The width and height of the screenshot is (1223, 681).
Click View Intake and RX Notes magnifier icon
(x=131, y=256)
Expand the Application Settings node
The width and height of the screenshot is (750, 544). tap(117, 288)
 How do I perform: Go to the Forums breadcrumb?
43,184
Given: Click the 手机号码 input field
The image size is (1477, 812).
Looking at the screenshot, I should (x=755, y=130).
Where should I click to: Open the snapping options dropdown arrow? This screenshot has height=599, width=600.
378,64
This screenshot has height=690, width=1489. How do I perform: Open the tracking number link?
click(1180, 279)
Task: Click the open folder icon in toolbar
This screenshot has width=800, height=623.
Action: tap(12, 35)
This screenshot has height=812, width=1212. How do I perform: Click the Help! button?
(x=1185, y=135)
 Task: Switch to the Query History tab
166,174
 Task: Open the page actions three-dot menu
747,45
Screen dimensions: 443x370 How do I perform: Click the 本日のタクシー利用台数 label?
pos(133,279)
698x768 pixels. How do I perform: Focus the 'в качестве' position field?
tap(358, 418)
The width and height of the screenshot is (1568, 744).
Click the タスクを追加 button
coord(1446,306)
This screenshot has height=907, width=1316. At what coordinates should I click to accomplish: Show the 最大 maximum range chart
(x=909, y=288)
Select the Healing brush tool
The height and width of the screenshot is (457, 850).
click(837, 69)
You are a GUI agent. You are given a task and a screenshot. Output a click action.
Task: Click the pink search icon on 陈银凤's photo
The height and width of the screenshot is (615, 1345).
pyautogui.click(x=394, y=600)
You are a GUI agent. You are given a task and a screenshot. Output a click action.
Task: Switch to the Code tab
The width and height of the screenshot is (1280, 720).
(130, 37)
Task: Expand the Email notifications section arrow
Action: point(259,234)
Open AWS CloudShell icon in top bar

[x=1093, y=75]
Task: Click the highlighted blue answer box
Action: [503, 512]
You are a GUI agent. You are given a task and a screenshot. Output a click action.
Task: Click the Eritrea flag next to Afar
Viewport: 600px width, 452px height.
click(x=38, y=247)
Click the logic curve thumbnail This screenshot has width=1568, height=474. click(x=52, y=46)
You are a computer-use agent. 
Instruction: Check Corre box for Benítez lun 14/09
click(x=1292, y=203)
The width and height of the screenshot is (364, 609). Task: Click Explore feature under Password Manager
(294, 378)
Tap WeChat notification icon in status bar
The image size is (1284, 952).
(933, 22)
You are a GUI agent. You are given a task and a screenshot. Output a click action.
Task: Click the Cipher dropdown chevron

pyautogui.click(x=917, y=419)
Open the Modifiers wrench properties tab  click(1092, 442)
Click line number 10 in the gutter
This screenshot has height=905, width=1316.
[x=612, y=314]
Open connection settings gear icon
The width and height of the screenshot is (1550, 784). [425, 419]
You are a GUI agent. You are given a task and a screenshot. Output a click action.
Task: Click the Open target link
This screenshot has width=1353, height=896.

####

Task details: Could you set out all the items above as a numbered list, leaving out the blank lines?

Output:
1. The width and height of the screenshot is (1223, 681).
2. Click View Intake and RX Notes magnifier icon
3. (x=131, y=256)
4. Expand the Application Settings node
5. The width and height of the screenshot is (750, 544). tap(117, 288)
6.  How do I perform: Go to the Forums breadcrumb?
7. 43,184
8. Given: Click the 手机号码 input field
9. The image size is (1477, 812).
10. Looking at the screenshot, I should (x=755, y=130).
11. Where should I click to: Open the snapping options dropdown arrow? This screenshot has height=599, width=600.
12. 378,64
13. This screenshot has height=690, width=1489. How do I perform: Open the tracking number link?
14. click(1180, 279)
15. Task: Click the open folder icon in toolbar
16. This screenshot has width=800, height=623.
17. Action: tap(12, 35)
18. This screenshot has height=812, width=1212. How do I perform: Click the Help! button?
19. (x=1185, y=135)
20.  Task: Switch to the Query History tab
21. 166,174
22.  Task: Open the page actions three-dot menu
23. 747,45
24. Screen dimensions: 443x370 How do I perform: Click the 本日のタクシー利用台数 label?
25. pos(133,279)
26. 698x768 pixels. How do I perform: Focus the 'в качестве' position field?
27. tap(358, 418)
28. The width and height of the screenshot is (1568, 744).
29. Click the タスクを追加 button
30. coord(1446,306)
31. This screenshot has height=907, width=1316. At what coordinates should I click to accomplish: Show the 最大 maximum range chart
32. (x=909, y=288)
33. Select the Healing brush tool
34. The height and width of the screenshot is (457, 850).
35. click(837, 69)
36. You are a GUI agent. You are given a task and a screenshot. Output a click action.
37. Task: Click the pink search icon on 陈银凤's photo
38. The height and width of the screenshot is (615, 1345).
39. pyautogui.click(x=394, y=600)
40. You are a GUI agent. You are given a task and a screenshot. Output a click action.
41. Task: Switch to the Code tab
42. The width and height of the screenshot is (1280, 720).
43. (130, 37)
44. Task: Expand the Email notifications section arrow
45. Action: point(259,234)
46. Open AWS CloudShell icon in top bar
47. [x=1093, y=75]
48. Task: Click the highlighted blue answer box
49. Action: [503, 512]
50. You are a GUI agent. You are given a task and a screenshot. Output a click action.
51. Task: Click the Eritrea flag next to Afar
52. Viewport: 600px width, 452px height.
53. click(x=38, y=247)
54. Click the logic curve thumbnail This screenshot has width=1568, height=474. click(x=52, y=46)
55. You are a computer-use agent. 
56. Instruction: Check Corre box for Benítez lun 14/09
57. click(x=1292, y=203)
58. The width and height of the screenshot is (364, 609). Task: Click Explore feature under Password Manager
59. (294, 378)
60. Tap WeChat notification icon in status bar
61. The image size is (1284, 952).
62. (933, 22)
63. You are a GUI agent. You are given a task and a screenshot. Output a click action.
64. Task: Click the Cipher dropdown chevron
65. pyautogui.click(x=917, y=419)
66. Open the Modifiers wrench properties tab  click(1092, 442)
67. Click line number 10 in the gutter
68. This screenshot has height=905, width=1316.
69. [x=612, y=314]
70. Open connection settings gear icon
71. The width and height of the screenshot is (1550, 784). [425, 419]
72. You are a GUI agent. You are given a task and a screenshot. Output a click action.
73. Task: Click the Open target link
74. This screenshot has width=1353, height=896.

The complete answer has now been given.